Орек отвернулся, казалось, приняв ее ответ, и Сорча была благодарна. Ее снова затошнило, когда она заговорила о мешке.
Она думала, что выплакала все свои слезы из-за того, что ее похитили. Она думала, что ее решимости вернуться домой было достаточно, чтобы подавить худшие из страхов.
Сегодня ее спутник был единственным, кто смог уберечь ее от полного провала.
Резкий вдох привлек ее взгляд туда, где Орек стоял возле своего брошенного рюкзака. Он огляделся, озабоченно сдвинув тяжелые брови, и когда увидел, что она смотрит, застонал от сожаления.
— Я потерял Дарраха.
Она подошла, чтобы помочь ему обыскивать камни и корни. Они пошли по разным тропинкам вокруг рощи, воркуя и зовя щенка.
Сорча была благодарна за передышку. Она беспокоилась за енота, но ей нужно было время, чтобы собраться с мыслями, и она подозревала, что Орек чувствовал то же самое. Ее грызло беспокойство, но нервы успокоились, и когда она обогнула деревья, тошнотворное чувство покинуло ее желудок.
Она проигнорировала избитого и окровавленного работорговца, хотя и заметила, что его грудь все еще поднималась и опускалась. Она прошла мимо, не обратив на него больше внимания. Она спасла ему жизнь, не позвав Орека, и знала это в глубине души. Человек, который продал кого-то другого в рабство, не заслуживал от нее большего сострадания. Если он выживет, прекрасно. Если животные доберутся до него раньше, чем он придет в себя… будь что будет.

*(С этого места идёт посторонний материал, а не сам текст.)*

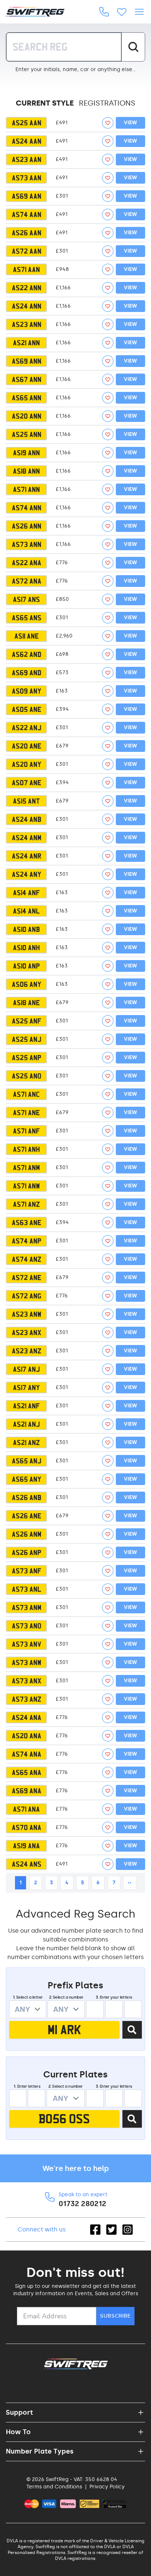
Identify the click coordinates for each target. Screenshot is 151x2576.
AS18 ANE (26, 1002)
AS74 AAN (26, 214)
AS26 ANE (26, 1515)
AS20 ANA (26, 1735)
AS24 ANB (26, 819)
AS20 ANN (26, 416)
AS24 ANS (26, 1864)
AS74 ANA (26, 1754)
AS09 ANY (26, 691)
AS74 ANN (26, 507)
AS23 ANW (26, 1314)
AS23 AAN (26, 159)
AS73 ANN (26, 544)
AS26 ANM (26, 1534)
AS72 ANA (26, 581)
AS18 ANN (26, 471)
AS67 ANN (26, 379)
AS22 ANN (26, 287)
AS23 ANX (26, 1332)
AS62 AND (26, 654)
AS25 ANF (26, 1021)
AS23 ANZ (26, 1350)
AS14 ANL (26, 911)
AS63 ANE (26, 1222)
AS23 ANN (26, 324)
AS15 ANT (26, 801)
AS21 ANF (26, 1405)
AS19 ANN (26, 452)
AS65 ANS (26, 617)
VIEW (130, 123)
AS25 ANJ (26, 1039)
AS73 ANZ (26, 1699)
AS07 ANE (26, 782)
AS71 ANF (26, 1130)
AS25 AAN (26, 122)
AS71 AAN (26, 269)
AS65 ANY (26, 1479)
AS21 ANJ (26, 1424)
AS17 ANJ (26, 1369)
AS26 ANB (26, 1497)
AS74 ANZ (26, 1259)
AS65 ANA (26, 1772)
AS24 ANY (26, 874)
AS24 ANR (26, 856)
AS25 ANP (26, 1057)
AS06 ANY (26, 984)
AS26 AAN (26, 232)
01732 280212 (82, 2203)
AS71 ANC (26, 1094)
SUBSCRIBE (115, 2315)
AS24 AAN (26, 141)
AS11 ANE (26, 636)
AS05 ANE (26, 709)
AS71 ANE (26, 1112)
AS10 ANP (26, 966)
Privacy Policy (107, 2487)
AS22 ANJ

Эта холодная мысль потрясла ее меньше, чем, возможно, следовало бы.
Орек вздохнул с облегчением, и Сорча оглянулась как раз вовремя, чтобы увидеть, как он наклоняется, чтобы подобрать щенка с зазубренной груды камней. Енот радостно щебетал, пока Орек снимал листья и паутину с его меха.

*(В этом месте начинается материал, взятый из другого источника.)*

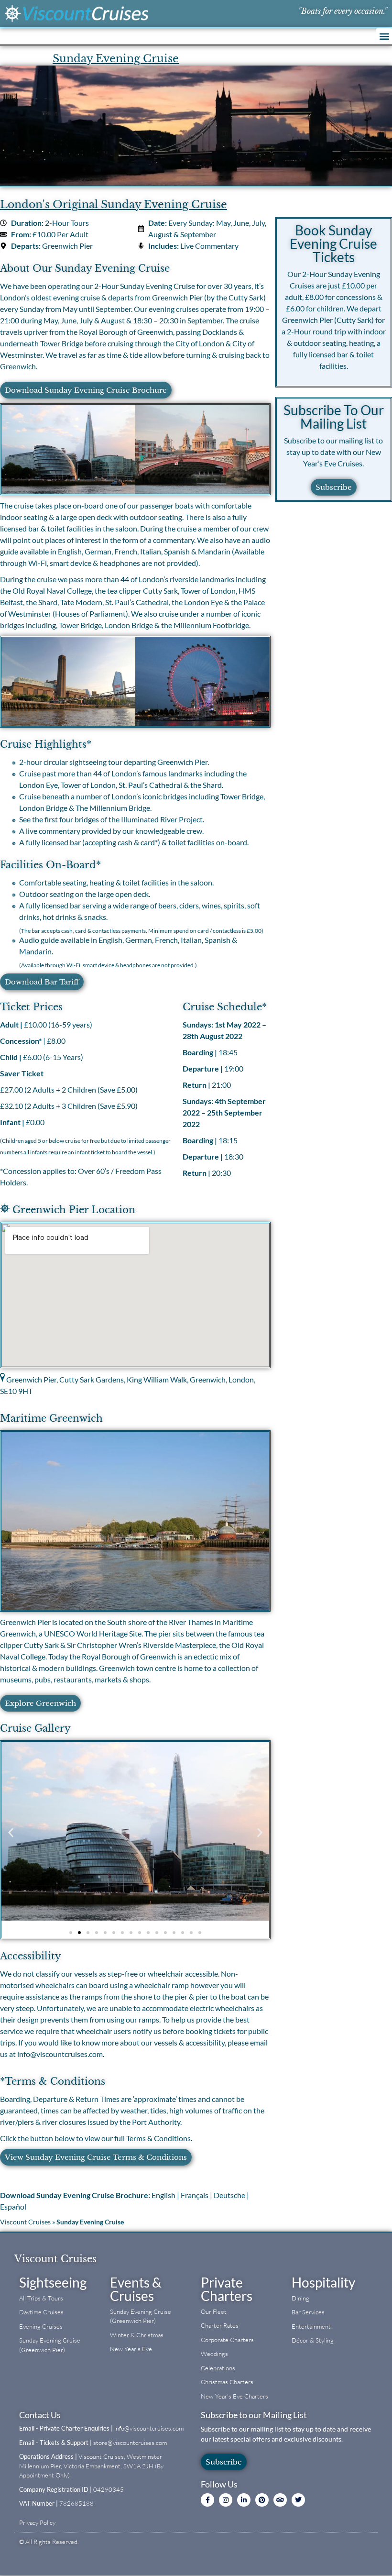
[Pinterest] (262, 2500)
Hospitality (323, 2282)
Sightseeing (53, 2282)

Она не смогла сдержать улыбку, услышав, как он что-то бормочет щенку, извиняясь за то, что напугал и его тоже.
— У тебя было приключение? — спросила она Дарраха, почесывая его под подбородком.
Орек посадил его к себе на плечо, и щенок вскарабкался наверх со счастливым щебетом.
Ее спутник поднял свой рюкзак, но вместо того, чтобы закинуть его за спину, посмотрел на нее с застенчивым вниманием.
— Я никогда… ни о ком не заботился, — признался он.
Сорча кивнула, понимая, что он имел в виду нечто большее, чем Дарраха.
— Ты научишь меня драться?
Вопрос упал между ними со всей грацией свинцового груза. Густые брови Орека поднялись почти до линии роста волос.
Казалось, они просто продолжали удивлять друг друга.
— Я кое-что знаю, но то, как ты сражаешься… — она пожала плечами. — Кажется более эффективным.
Пока он потрясенно моргал, глядя на нее, она принесла свой собственный брошенный рюкзак. Переложив несколько разбросанных вещей, она взвалила его на спину, прежде чем снова посмотреть на своего спутника.
Он сглотнул и, покраснев, кивнул.
Улыбаясь, Сорча хлопнула в ладоши.
— Отлично. Нам нужно к реке, привести себя в порядок. И я думаю, стоит разбить лагерь пораньше.
10
Орек боролся с яростным румянцем, заливающим его лицо, держась неподвижно и задрав тунику. Сорча не спеша осматривала оставшуюся царапину на его боку, полученную от кабана.
Судьба, неужели минуло всего несколько дней? Казалось, что прошла целая жизнь с тех пор, как он откинул полог палатки и эта человеческая женщина ворвалась в его жизнь.
Он всегда быстро исцелялся, и сейчас рана выглядела так, будто начала зарастать, но Сорча настояла на том, чтобы нанести еще немного мази, прежде чем они приступят к урокам.
— Нужно убедиться, что рана не откроется снова, — сказала она. — Я бы не хотела причинить тебе боль во время нашего спарринга.
Он фыркнул, наслаждаясь ее дерзкой ухмылкой. Это сказало ему, что ее страх утих, и, возможно, она говорила правду после боя— сначала он напугал ее, но на самом деле она его не боялась. Он совсем не хотел пугать ее.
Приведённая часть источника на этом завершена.